The ADGC’s study, led by Gerard D. Schellenberg, Ph.D., at the University of Pennsylvania School of Medicine, involved researchers at 44 universities and research institutions in the U.S. The consortium analyzed genetic data from 11,000 AD patients and nearly the same number of elderly controls with no dementia. Three additional institutes contributed confirmatory data from new individuals, taking the total number of people analyzed in the study to over 54,000.

The MRC-led research looked to identify new common susceptibility variants for AD by first undertaking a three-stage associa­tion study based upon predominantly European samples and then by testing these samples for loci showing suggestive evidence for association in the ADGC research.

The overall results from both the new research and previous studies suggest certain types of genes are involved in AD. “What’s exciting is the genes we now know of—the five new ones plus those previously identified—are clustering in patterns,” Dr.

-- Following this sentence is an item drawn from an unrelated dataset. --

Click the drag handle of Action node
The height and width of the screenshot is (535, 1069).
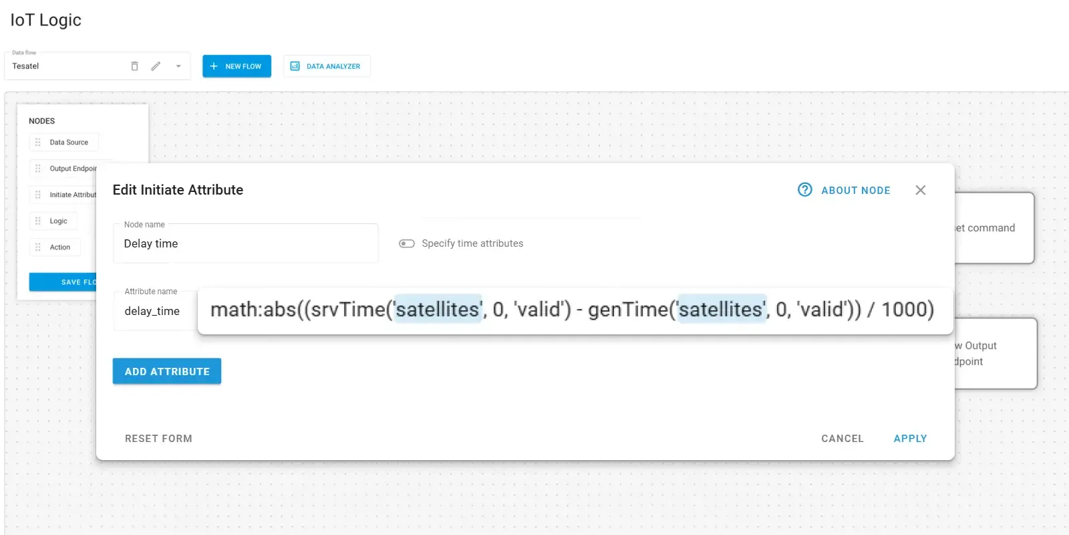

Williams notes.

Five of the newly and previously identified AD susceptibility loci in CLU, CR1, ABCA7, CD33, and EPHA1 have putative functions in the immune system, the MRC-led authors write. Those in PICALM, BIN1, CD33, and CD2AP are involved in processes at the cell membrane, includ­ing endocytosis, while APOE, CLU, and ABCA7 are involved in lipid processing.

It’s the genes implicated in endocytosis that are most exciting, Dr. Williams continues. “We now have four genes that implicate this precise process and it offers a very big clue that this process is playing a strong role in the development of Alzheimer disease.”

In 2009 Dr. Williams led what was claimed to be the largest genetic investigation of Alzheimer’s disease ever conducted, involving 16,000 individuals over two years. She maintains the combination of the 2009 work and this latest research will provide valuable new clues about how AD develops. “We are beginning to piece together the pieces of the jigsaw and gain new understanding. We still have a long way to go, but the jigsaw is beginning to come together.”